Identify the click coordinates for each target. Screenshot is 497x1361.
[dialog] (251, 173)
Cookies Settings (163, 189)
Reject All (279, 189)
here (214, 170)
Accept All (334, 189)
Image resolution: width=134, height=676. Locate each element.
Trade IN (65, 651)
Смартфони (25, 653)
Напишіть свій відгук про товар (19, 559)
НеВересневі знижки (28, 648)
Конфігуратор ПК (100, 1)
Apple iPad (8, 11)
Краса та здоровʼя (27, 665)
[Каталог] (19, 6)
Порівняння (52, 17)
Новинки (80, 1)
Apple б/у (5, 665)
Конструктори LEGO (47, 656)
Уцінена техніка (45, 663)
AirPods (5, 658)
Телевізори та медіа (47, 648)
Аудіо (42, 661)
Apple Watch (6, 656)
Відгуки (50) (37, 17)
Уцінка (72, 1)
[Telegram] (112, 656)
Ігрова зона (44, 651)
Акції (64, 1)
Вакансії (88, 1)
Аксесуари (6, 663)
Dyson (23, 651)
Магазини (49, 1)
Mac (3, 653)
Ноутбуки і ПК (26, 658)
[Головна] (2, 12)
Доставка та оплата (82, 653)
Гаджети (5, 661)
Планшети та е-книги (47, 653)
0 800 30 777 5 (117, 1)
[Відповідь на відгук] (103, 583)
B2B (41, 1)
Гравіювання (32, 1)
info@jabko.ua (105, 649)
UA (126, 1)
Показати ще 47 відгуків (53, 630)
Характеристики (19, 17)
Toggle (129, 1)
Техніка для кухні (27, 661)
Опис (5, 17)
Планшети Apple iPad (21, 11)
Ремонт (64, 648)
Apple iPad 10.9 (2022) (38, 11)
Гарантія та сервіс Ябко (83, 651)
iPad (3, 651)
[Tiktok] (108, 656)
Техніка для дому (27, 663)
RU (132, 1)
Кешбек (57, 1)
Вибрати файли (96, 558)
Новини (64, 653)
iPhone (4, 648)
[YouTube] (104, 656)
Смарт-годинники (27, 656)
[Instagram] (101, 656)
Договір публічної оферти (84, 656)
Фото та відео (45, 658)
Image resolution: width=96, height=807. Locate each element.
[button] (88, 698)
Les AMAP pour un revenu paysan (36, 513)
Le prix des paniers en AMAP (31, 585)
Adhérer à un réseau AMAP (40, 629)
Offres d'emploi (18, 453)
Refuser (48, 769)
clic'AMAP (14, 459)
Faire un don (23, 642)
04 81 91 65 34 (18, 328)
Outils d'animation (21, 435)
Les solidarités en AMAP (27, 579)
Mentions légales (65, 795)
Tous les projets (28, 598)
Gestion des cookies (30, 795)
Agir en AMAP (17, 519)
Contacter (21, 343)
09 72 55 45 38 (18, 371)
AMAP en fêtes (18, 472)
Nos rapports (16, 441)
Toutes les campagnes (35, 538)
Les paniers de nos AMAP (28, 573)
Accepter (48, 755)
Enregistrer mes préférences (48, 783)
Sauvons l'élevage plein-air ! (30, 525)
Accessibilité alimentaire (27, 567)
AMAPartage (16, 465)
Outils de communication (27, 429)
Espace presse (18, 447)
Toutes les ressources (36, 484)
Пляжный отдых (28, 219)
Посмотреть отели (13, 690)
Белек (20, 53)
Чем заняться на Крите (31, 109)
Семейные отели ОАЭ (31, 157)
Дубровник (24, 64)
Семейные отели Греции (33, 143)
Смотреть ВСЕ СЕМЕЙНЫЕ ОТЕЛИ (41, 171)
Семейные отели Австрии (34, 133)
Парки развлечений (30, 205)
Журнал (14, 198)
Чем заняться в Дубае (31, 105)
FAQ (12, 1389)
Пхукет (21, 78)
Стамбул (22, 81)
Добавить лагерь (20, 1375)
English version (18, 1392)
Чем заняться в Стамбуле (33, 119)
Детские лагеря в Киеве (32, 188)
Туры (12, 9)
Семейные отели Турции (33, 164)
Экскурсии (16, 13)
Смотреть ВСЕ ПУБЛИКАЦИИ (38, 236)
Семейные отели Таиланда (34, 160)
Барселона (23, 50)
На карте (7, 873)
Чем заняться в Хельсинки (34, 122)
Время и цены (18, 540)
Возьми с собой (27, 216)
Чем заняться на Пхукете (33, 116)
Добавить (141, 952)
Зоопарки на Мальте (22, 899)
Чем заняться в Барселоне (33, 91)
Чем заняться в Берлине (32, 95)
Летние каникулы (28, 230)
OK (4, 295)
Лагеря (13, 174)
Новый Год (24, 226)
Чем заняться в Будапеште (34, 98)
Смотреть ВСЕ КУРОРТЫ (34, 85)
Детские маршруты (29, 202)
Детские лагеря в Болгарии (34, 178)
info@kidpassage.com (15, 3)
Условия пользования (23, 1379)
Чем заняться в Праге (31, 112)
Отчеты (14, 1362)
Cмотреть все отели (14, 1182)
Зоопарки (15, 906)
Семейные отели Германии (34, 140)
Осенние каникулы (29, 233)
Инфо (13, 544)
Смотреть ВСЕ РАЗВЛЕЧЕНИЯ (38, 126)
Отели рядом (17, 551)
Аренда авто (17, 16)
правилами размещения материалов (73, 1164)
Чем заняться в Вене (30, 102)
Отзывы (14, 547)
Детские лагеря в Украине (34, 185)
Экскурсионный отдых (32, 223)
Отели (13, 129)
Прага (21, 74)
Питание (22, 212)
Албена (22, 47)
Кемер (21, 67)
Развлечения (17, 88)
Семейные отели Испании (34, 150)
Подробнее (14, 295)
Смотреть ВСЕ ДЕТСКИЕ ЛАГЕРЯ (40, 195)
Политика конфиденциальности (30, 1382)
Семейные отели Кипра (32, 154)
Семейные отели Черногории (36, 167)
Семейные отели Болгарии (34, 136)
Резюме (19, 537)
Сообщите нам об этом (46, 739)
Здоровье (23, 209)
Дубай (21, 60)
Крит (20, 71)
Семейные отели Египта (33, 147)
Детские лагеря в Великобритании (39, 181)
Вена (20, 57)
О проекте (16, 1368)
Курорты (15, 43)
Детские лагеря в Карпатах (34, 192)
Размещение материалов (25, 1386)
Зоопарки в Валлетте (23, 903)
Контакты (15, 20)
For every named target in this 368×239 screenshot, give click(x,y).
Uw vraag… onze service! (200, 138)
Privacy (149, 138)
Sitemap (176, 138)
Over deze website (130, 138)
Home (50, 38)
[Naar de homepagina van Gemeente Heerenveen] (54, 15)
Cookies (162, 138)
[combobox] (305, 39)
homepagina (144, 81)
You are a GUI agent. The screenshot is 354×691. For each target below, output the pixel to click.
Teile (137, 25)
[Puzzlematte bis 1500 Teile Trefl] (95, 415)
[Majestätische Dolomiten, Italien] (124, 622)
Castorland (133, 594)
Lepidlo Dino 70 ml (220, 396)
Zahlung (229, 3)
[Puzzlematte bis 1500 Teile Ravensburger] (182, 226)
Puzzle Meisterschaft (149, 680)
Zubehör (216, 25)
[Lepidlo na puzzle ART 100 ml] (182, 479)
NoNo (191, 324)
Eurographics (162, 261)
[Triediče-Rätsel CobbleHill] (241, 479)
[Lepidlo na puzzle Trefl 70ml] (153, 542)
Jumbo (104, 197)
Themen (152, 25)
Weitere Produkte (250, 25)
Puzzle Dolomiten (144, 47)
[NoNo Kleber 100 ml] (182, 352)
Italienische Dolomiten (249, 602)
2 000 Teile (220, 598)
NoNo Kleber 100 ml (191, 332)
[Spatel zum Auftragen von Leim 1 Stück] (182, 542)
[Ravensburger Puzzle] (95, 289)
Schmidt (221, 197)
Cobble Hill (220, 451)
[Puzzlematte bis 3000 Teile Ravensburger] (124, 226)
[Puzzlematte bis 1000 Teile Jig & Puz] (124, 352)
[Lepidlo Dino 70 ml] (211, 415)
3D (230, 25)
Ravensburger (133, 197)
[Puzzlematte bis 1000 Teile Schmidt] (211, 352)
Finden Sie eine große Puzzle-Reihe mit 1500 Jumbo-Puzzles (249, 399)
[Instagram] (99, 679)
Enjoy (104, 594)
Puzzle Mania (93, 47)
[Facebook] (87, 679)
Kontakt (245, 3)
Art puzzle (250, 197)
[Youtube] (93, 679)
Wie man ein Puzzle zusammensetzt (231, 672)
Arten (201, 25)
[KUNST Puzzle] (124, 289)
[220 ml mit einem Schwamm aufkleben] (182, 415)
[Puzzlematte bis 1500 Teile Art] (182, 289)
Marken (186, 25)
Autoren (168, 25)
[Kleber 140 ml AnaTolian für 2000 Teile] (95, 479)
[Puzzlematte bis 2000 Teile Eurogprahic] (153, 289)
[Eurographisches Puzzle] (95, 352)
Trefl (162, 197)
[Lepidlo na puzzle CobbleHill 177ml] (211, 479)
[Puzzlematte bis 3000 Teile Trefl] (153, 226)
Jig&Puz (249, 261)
======
▸ **PERSYARATAN**: Ganti "Kleber" dengan "Klebstoff" pada catatan mulai dari baris yang memuat "Weitere Produkte (250, 25)" sampai baris yang memuat "Ravensburger (133, 197)". Tuliskan kembali baris-baris itu saja tanpa perubahan lain.

▸ **JAWABAN AKHIR**:
Weitere Produkte (250, 25)
Puzzle Dolomiten (144, 47)
[NoNo Klebstoff 100 ml] (182, 352)
Italienische Dolomiten (249, 602)
2 000 Teile (220, 598)
NoNo Klebstoff 100 ml (191, 332)
[Spatel zum Auftragen von Leim 1 Stück] (182, 542)
[Ravensburger Puzzle] (95, 289)
Schmidt (221, 197)
Cobble Hill (220, 451)
[Puzzlematte bis 3000 Teile Ravensburger] (124, 226)
[Puzzlematte bis 1000 Teile Jig & Puz] (124, 352)
[Lepidlo Dino 70 ml] (211, 415)
3D (230, 25)
Ravensburger (133, 197)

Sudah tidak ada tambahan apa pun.